As with so many things, from clothing to computers, heraldry emerged first as a tool with a practical function but soon developed into something of a fashion statement. The role purpose of heraldry is to identify individuals clearly and distinctly, using bright colours and striking designs to produce visual signatures that anyone could recognise, essential in the predominantly illiterate world of Medieval Europe. Most people today know that banners and colours were used on the battlefield to allow soldiers to identify their allies and enemies, however the lord’s herald, from which “heraldry” derives, was at the centre of a the functional development of heraldry.

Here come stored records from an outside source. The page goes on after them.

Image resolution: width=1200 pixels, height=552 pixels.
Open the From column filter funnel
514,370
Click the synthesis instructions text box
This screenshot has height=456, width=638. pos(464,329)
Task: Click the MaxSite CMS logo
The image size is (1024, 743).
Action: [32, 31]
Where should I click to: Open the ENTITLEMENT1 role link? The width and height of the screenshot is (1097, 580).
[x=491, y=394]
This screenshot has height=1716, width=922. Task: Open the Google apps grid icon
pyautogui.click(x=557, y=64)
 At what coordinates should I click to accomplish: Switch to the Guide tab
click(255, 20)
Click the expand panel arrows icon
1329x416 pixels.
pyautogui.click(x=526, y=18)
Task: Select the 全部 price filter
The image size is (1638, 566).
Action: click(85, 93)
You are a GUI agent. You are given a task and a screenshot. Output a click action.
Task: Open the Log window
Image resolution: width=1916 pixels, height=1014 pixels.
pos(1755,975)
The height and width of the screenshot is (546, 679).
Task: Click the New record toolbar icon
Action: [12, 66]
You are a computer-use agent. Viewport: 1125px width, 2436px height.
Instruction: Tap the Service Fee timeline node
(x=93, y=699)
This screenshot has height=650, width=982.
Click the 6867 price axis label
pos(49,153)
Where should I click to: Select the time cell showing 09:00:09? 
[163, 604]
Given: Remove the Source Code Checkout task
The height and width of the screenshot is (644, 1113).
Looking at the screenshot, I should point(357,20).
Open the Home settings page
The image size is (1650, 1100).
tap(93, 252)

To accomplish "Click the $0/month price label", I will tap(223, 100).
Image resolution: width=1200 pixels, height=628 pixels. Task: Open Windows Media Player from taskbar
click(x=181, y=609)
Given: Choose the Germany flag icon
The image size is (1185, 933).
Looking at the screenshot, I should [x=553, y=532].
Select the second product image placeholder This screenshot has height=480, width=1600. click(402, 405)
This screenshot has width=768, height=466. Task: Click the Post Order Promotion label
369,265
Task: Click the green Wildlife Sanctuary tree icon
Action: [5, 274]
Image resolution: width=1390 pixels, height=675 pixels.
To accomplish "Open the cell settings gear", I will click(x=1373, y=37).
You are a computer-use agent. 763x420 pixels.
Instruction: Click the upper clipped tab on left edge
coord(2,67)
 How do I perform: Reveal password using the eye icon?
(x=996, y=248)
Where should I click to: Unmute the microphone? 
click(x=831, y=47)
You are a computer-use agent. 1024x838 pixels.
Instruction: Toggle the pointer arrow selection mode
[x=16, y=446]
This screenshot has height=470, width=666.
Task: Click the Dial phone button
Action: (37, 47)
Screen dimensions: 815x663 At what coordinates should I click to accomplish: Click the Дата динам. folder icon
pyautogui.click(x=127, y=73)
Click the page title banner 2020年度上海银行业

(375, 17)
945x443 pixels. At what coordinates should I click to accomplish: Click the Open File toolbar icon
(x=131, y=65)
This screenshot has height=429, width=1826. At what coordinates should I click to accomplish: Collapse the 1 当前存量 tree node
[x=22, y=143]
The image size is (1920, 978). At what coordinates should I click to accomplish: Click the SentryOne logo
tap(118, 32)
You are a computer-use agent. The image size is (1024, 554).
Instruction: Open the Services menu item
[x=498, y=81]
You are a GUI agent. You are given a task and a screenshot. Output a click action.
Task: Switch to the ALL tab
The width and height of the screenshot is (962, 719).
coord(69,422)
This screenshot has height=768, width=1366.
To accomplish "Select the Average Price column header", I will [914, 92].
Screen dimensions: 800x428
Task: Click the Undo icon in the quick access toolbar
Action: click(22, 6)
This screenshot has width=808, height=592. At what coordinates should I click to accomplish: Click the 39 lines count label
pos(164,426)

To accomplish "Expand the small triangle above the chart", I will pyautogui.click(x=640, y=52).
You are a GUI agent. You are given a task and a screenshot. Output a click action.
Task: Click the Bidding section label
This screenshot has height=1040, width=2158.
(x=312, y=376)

Heralds wore their master’s colours when on the road as ambassadors but they also had the unenviable task of identifying bodies after battle. Even after plate armour became widespread, the remains of soldiers and knights could be so mutilated that identification became impossible except for examining the colourful clothing worn over knights’ chainmail: their coat armour, hence the phrase Coat of Arms. Heralds insisted upon the clear display of heraldry to assist them in their grisly post-battle work.
Heraldry, then, is visual history, and comes from a world with its own private terminology, where each colour, design, adornment and pattern has its own name and acceptable use. Coats of Arms are designed around three very practical functions: firstly, philosophical statements establishing association and identity, including the use of mottos and national emblems. Secondly, factual statements in which elements denoted rank or heritage. And thirdly, the personal touch whereby individual designs and statements of fashion were incorporated to distinguish individuals from similar designs or from members within their own family.
Heraldry, therefore, is a method for advertising one’s identity and relationships. The head of a house would display the family’s primary Coat of Arms that his eldest son would eventually inherit. In the meantime, however, sons and lesser branches of the same family would display an amended version of the same design, known as Marks of Difference, to demonstrate their connection to but also their individuality within the family unit. When families with different heraldries intermarried, the couple and their heirs could combine the designs to preserve the lines of both families and preventing the heritage of the wife from being visually obscured or lost.
Throughout history, heraldry was the privilege of the elite, the personal symbol of individual lords and knights, something the masses could hope to see but never touch or own. To see a Coat of Arms was to be in the presence of wealth and power. Today, traditional heraldry finds itself largely confined to museums and the homes of established landowning families. In place of these powerful families, our lives are filled by images of businesses and brands, each with their own unique Coat of Arms. The difference is that they are now called logos and membership into the “heraldry’s” family can be purchased.
Logos are the heraldry of the modern world, expanding the advertising capabilities of visual designs, and indicating power and influence in our lives. Like Coats of Arms, logos incorporate mottos or taglines. They use symbols that attempt to embody the company and its products, such as the streamlined sportiness of the Nike tick, or the luxuriant purple of Cadbury’s dairy milk chocolate. Companies Coats of Arms also evolve over time, adapted by each new generation of advertising experts who enter the corporate family. Compare logos from the Nineteenth and Twentieth Centuries to those of today and for the most part you will see a decline in detail, a simplification of design appealing towards elegance, such as the rainbow-striped logo of Apple Computers being replaced by the simple silver icon for Apple. The heraldry created for fictions such as A Game of Thrones seems to follow this minimalist approach to design, an anachronistic injection of modern approaches to advertising.
Heraldry, therefore, is not dead. It has been evolved and re-appropriated as the direct power and influence of the landed elite waned and wealth was redistributed among the population. Above all, heraldry is a symbol of identity and personal belonging within a wider organisation. We carry photo-identification now, but branded clothing and possessions make statements about our allegiances. We are all heralds for the companies we buy from, maintaining heraldry’s position as a most successful and enduring form of advertising.